I think that when it comes to making things, it isn’t the monumental changes that hold people back from greatness; it’s the tiny little things that peck away at our occipital lobes, constantly reminding us that something is wrong, but never quite bubbling to the forground exactly what that thing is. The devil is in the details, the difference maker between accomplishing what your meant to accomplish, what you feel you’re meant to do. It’s about finding that optimal path, stripping away every little bit of what bothers you, finding what direction you’re meant to travel, and on what tread, so you can focus on what you’re meant to do.
It’s about finding focus. It’s about finding meaning. It’s about details.
So I’ve changed things up onsite here; fall cleaning if you will. Making some changes that I think will let me enjoy posting here more thoroughly, and hopefully make visiting more enjoyable. While I don’t think the prior configuration was awful by any means, I just felt it wasn’t me; it was somebody else’s vision of what my writing should be displayed as. In the back of my head, there was something saying that this was not how my writing should be presented.
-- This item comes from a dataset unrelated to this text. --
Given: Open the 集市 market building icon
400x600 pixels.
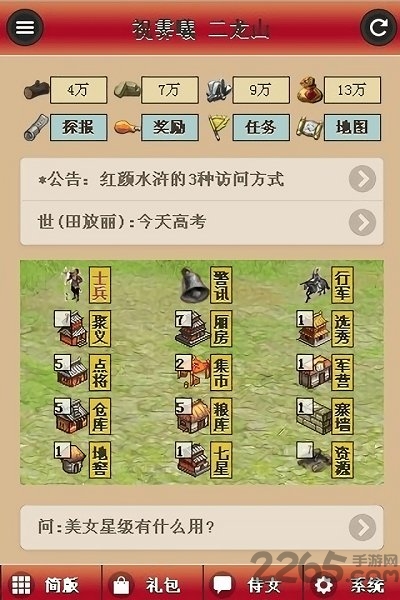Looking at the screenshot, I should pos(193,372).
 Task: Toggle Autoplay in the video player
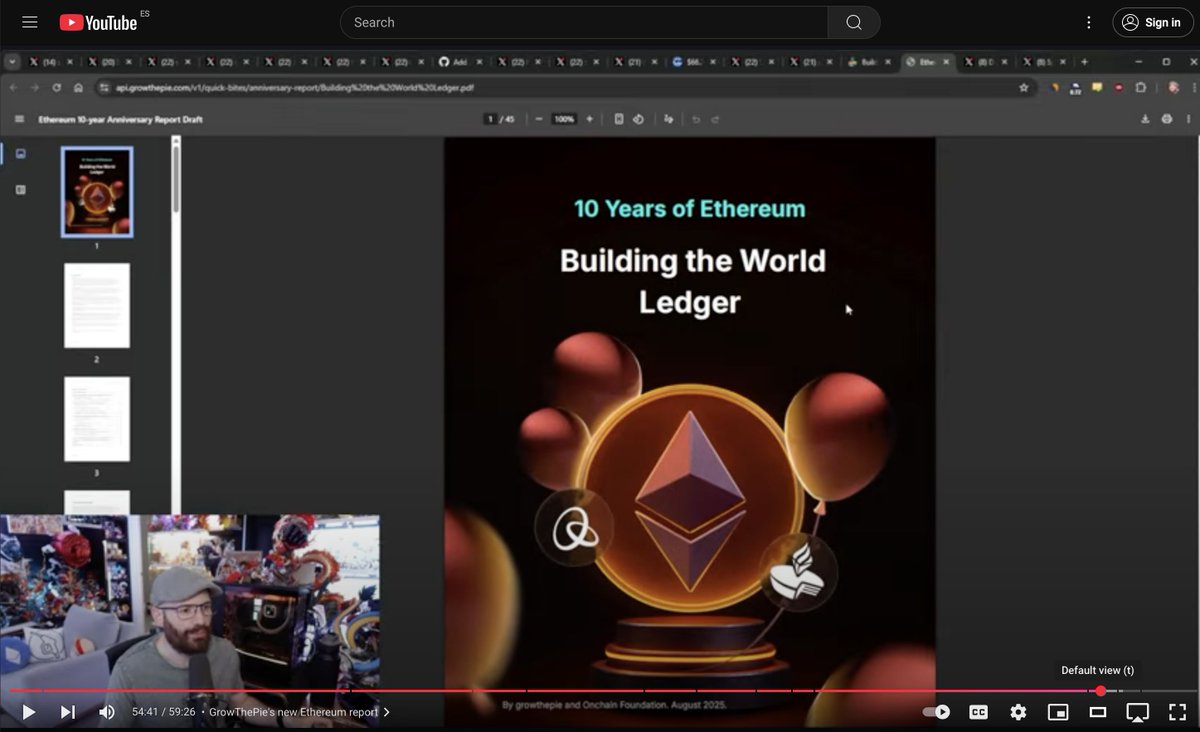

This is. For now at least.
In keeping in line with the old wedding adage 2 I’vealso gone entirely old-school with the way I write and organize in my life; from the posts on this site to my note-taking for my classes. It’s extremely refreshing, and honestly an absolute joy, to see the barely-contained curvatures of my writing. There’s just no real comparison between the mechanical act of typing on a keyboard and the fluidity of putting thought into ink, the click and clack of the segregated letters versus the swoosh and scratch of unified words.
I think it’s simple really. Donate to your local Sierra Club. Pick up a set of comp notebooks and one hell of a good pen. And get unstuck.